So that’s it, right? I hit rock bottom, decided I needed to change and did. What could be easier? If only!
Were such an undertaking so simple, I doubt I’d have ended up here in the first place.
To be sure, there are plenty of my flaws I’ve no problem acknowledging: I’m a know-it-all, I’m stubborn, I can have a bit of a temper. The other flaws, though. Those are a different story. These are the flaws we all have, the ones we see as potentially fatal. If you are anything like me you have taken great care to suppress these flaws, to ensure no one else ever finds out about them, likely to the point that you yourself have barely acknowledge that they exist. We fear that the worst parts of us are the real us and that if anyone else ever found out about them, they’d judge us as harshly as we judge ourselves.
Here’s the thing I came to believe: if I put half as much effort into understanding those imperfections (and how to manage them) as I did in trying to pretend they weren’t a part of me, I’d have figured things out a little sooner.

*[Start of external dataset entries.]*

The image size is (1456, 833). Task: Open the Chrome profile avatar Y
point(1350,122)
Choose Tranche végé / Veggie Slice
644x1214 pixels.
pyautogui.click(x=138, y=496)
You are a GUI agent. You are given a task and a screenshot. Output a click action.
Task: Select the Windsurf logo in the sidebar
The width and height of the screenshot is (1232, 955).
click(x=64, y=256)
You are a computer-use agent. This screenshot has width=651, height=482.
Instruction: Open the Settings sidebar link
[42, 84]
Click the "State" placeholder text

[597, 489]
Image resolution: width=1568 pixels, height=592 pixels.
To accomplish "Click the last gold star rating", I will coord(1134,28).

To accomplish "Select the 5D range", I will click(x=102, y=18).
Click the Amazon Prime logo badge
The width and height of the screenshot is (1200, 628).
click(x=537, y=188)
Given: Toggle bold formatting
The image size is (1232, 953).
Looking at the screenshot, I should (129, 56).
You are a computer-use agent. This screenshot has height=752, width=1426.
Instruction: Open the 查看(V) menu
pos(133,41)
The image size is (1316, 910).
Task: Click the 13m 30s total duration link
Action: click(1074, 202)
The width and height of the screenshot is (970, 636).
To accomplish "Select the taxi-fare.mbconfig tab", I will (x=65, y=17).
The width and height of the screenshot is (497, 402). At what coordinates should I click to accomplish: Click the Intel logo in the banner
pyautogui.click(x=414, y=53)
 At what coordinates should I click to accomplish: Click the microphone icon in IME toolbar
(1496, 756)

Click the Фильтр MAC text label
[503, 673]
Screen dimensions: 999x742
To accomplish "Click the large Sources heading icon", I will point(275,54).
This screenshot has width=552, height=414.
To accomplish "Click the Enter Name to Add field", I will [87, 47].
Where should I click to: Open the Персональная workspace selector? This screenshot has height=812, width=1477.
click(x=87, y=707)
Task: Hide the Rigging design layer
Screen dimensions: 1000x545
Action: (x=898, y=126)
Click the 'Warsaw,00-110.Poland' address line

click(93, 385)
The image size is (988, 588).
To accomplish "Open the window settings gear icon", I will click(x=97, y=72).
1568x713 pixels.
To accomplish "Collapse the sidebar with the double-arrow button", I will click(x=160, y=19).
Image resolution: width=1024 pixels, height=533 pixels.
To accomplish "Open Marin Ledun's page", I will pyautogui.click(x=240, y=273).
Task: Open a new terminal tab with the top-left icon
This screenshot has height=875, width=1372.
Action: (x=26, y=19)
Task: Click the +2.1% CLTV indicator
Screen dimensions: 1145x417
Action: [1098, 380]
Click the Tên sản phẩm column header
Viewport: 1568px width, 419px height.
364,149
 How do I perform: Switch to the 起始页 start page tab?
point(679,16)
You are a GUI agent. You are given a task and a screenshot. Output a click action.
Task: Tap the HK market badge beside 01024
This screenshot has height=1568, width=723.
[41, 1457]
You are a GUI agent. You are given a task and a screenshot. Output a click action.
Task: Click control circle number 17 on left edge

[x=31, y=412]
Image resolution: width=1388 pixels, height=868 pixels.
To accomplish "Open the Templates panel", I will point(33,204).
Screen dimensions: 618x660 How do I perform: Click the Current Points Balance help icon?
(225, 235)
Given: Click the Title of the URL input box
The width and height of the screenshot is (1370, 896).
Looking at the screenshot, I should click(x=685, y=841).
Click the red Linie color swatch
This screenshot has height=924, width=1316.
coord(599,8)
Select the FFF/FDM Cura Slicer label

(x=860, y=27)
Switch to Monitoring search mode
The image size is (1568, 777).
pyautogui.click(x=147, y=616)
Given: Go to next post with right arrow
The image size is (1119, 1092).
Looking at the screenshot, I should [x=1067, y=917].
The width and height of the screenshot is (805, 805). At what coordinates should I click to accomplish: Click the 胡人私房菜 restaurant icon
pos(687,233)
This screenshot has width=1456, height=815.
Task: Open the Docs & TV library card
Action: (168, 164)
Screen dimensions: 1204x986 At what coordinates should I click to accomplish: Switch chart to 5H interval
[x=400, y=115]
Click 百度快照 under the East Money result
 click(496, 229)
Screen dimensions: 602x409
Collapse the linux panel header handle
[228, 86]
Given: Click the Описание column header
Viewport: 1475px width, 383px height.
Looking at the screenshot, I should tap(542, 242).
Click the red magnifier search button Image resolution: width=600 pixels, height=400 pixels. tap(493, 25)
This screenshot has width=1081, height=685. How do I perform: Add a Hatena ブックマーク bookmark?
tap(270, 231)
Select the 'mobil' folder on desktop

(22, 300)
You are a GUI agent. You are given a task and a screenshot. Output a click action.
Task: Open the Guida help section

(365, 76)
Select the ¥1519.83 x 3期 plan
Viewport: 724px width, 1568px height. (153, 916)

Today I am sharing the flaws I once considered impenetrable, because they no longer define or control me and because the strength that I found to deal with these issues is not exclusive to me. I hope that my confessional helps you address whatever it is about yourself you’re afraid to confront, because once you take on your so-called demons, they lose a lot of their power, and you can begin the business of seeking better.
My flaws and imperfections
- I was a quitter. I am thirty-four years old and in that time I have started countless projects. I’ve probably finished about ten of them. If things got too hard, I was out. If it required too much effort, it was no longer for me. If I simply didn’t feel like it anymore, I didn’t do it anymore. I could go back to every single thing I’ve ever quit and justify why I did it and why it was the best thing. WhyI had no other option but to quit and why it wasn’t really even my fault. Here’s the problem with quitting everything: you arrive at thirty-four feeling like you’ve accomplished nothing, like you’re a failure, like you’ve simply settled because settling required less effort.
I was paralyzed by the fear of failure. I can’t tell you how many things I’ve wanted to do in life that I haven’t pursued because I was afraid I wouldn’t be any good at it. In middle school, I wanted to try basketball; in high school, it was volleyball. In college, it was majoring in anything or making any sort of decision about my future because making the wrong choice felt crushing. This fear of failure has kept me from starting a blog since the earliest days of blogging. I’ve always loved writing and think I’m quite good at it, but I was terrified I was the only one who would think that. I was convinced that failure wasn’t only possible, it was imminent. I didn’t think I was strong enough to recover from it. The problem with this is obvious: if you never try anything, you never accomplish anything.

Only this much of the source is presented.